My pursuit to see Sandhill Cranes…
Ever since I started seriously birding a little over a year ago I have wanted to see Sandhill Cranes. There was just something about them that drew me in. Maybe it was their adorable colts or all the pictures I had seen of the large numbers that congregate in Nebraska during their stopover while migrating? Whatever it was, something bit me and I knew I had to see one! So imagine my excitement when I started hearing about seven of them right here in North Carolina! They weren’t that far away – I mean I can get to either end of the state in under 4 hours. I quickly started to devise a plan and was even able to convince my youngest (19 years old and not terribly interested in birding) to accompany me on this adventure. We set out early for Pocosin Lakes NWR, more specifically Pungo Lake, and spent the next 3 1/2 hours talking about school and life, just catching up (sure do miss her when she’s not around). I’ll admit, we were also hoping to find some of the large black bears that call the refuge home…but no luck! We were, however, greeted by thousands of Tundra Swan and 7 Sandhill Cranes! I actually squealed with delight when I saw them! Mind you, when I have a target bird I am not always lucky enough to find it so I tried my hardest not to get my hopes up on the way there! But I saw them and was even able to get some fairly decent pictures of them even though they stayed towards the back of the impoundment.
My time watching the cranes turned out to not be enough for me! I was set on going back to see them again and was able to convince my husband to accompany me this time…I called it his birthday trip! He can be a really good sport sometimes! Only this trip wasn’t going to be a quick drive out and back. I planned a whole weekend of birding along the coast and he was game for it! I booked us a place in Plymouth, NC so we could get an early start for Pungo Lake since Plymouth is only about 30 minutes away from the lake. We arrived around 8 am and drove along D-Canal Road; I was hoping to find a bear this trip but no luck again!
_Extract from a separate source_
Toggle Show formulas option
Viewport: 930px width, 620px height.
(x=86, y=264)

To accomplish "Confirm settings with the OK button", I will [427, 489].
But, I’ve decided to try again in the spring when they are a bit more active. We then drove along West Lake Road where we saw otters playing in the canal and hundreds of Tundra Swan (that’s for another blog post!), but no Sandhill Cranes.
I was told by another observer that they had flown out of the impoundment but would be back. I guess that must be their MO?! But lo and behold, they did return and I was able to observe all 7 of them in flight, coast in for a landing and hang out in the back of the impoundment (again!).
Since the cranes had decided to avoid all the paparazzi near the road, I decided to show my husband the rest of the refuge and took him to the observation deck on the lake. I was shocked how the numbers of swan and ducks had changed in just the two weeks since I had been there. I know birds don’t sit still and the swan and ducks had been flying in and out but the numbers on the lake had really dropped. Hopefully the warmer weather hadn’t tricked them all into an early migration back north. We decided to return to the impoundment and see what was happening there. On our way back we were sidetracked by a wandering mink! I had never seen a mink in the wild so imagine my delight, pretty sure I let out another squeal! It was fast and tried its hardest to avoid my camera!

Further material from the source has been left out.